#### Prompt
Isolate every line in the records below with "accomplish" in it.

#### Data for review
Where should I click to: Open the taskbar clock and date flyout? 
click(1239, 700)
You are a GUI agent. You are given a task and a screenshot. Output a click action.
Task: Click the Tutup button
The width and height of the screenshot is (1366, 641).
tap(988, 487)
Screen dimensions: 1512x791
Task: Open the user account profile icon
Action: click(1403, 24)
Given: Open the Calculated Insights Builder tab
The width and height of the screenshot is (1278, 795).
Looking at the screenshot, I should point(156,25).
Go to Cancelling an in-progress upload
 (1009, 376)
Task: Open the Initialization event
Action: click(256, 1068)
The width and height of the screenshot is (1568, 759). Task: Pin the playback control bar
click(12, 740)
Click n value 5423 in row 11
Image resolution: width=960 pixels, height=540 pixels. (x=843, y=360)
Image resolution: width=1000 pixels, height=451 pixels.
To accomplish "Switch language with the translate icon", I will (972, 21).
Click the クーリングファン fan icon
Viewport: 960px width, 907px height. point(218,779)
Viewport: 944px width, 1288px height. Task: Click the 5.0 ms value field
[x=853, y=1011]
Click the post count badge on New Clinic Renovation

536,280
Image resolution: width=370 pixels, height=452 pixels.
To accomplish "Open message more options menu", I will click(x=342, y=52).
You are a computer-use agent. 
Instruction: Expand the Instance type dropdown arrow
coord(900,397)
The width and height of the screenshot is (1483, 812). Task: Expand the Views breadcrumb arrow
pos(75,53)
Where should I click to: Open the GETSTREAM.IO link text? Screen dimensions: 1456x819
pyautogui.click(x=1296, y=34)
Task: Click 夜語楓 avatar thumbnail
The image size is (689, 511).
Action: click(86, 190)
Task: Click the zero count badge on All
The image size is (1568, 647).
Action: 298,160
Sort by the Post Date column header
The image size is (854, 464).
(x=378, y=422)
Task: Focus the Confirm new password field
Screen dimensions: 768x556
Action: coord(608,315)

#### Completed exercise
To accomplish "Switch language with the translate icon", I will (972, 21).
To accomplish "Open message more options menu", I will click(x=342, y=52).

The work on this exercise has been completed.